INTRODUCTION: Although there are several biomechanical studies of strength and stability of anterior cervical plating, there has been no investigation into the effects of misalignment of cervical plates as a risk factor for failure of the plate‐screw‐bone interface. This study assessed the torsional strength and mode of failure of cervical plates misaligned relative to the mid‐sagittal vertical axis.
METHODS: Nine 27.5 mm and nine 80 mm Atlantis Vision™ Anterior Cervical Plates (ACP) and 72 Atlantis™ Cancellous Fixed Angle screws (Medtronic Sofamor Danek, Memphis, TN) were subjected to axial torsional testing. A construct consisted of one ACP, four screws, one UHMWPE inferior block, and one Grade 30 polyurethane foam superior block (General Plastics, Tacoma, WA). (Figure 1) Polyurethane was selected for the superior block to represent vertebral cancellous bone. Three groups (n=3 specimens/group) for each plate size were evaluated. (Figure 2) Group 1 (control) included ACPs correctly aligned in the mid‐sagittal vertical axis. Group 2 specimens were positioned 20° offset from the midline. Group 3 was constructed with the ACP shifted 5 mm away from the midline and 20° offset from the midline. Testing was performed on a servo‐hydraulic test frame (MTS, Minneapolis, MN) at a rate of 0.5°/s. Torque versus angle data were recorded. The failure criterion was the first sign of pullout as determined both visually and by interpretation of graphical data.

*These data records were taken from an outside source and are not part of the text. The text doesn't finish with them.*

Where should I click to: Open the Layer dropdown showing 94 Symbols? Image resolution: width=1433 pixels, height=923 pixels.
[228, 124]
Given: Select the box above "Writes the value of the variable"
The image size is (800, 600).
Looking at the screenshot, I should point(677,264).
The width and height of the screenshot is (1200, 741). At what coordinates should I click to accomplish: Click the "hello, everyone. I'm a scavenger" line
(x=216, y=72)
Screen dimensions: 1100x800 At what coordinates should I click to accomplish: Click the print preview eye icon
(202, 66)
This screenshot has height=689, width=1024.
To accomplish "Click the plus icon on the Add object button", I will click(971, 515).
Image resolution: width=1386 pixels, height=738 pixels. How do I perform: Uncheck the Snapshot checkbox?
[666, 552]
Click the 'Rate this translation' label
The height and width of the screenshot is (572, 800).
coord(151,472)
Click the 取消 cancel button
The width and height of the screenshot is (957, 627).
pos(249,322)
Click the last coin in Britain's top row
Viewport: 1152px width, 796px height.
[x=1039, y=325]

RESULTS: The failure mechanism observed in the control groups was different from those of the misaligned implants. In the control groups, a more direct screw pullout from the foam block occurred. The failure mode for the misaligned plates (Groups 2 and 3) was a combination of the screws elongating the holes (ploughing through the block) and shear forces acting between the plate and block. The failure torque was 50% reduced for the 80 mm versus the 27.5 mm plate in the neutral position. In some cases, visual initial failure was different than the graphical interpretation. Initial screw slippage inside the block as shown graphically may have preceded the visual identification of slippage
CONCLUSIONS: We observed different failure mechanisms for neutral versus misaligned plates. Neutral aligned plates failed from direct screw pullout while misaligned plates failed from a combination of screws elongating the holes and shear forces. There was an approximately 50% reduction in torsional strength of 80 mm versus 27.5 mm ACPs in neutral position. Misalignment was shown to be a risk factor for failure of the screw bone interface especially in longer constructs. These findings may explain clinically observed failures of long anterior cervical plate constructs and those in patients with low bone mineral density.